## What you should do
Show, from the entries below, every line in which "will" appears.

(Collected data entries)
※
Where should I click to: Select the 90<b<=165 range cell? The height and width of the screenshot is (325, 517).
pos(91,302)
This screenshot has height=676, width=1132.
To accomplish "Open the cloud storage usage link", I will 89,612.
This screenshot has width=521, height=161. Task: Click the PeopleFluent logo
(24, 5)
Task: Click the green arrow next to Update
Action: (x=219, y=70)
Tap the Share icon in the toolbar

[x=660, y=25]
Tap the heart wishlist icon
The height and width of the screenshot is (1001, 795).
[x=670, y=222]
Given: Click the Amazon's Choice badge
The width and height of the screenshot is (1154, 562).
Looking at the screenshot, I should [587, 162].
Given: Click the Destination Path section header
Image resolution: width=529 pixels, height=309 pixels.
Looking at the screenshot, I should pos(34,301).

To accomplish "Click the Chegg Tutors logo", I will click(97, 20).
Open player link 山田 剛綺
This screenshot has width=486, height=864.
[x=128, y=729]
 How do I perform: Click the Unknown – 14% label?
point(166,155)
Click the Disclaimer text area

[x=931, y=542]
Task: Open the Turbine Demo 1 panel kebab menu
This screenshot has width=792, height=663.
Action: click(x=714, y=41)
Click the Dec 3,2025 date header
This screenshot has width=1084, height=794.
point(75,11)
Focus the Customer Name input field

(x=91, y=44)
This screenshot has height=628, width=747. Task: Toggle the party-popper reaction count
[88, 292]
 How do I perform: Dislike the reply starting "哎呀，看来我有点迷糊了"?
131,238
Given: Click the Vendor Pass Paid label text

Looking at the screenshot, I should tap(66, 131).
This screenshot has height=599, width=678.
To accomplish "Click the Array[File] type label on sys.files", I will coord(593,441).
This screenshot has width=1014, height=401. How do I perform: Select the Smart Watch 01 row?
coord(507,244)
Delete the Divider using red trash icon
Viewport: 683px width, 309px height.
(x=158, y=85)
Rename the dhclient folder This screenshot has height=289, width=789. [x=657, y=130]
※
## Solution for this task
To accomplish "Open the cloud storage usage link", I will 89,612.
To accomplish "Click the Chegg Tutors logo", I will click(97, 20).
To accomplish "Click the Array[File] type label on sys.files", I will coord(593,441).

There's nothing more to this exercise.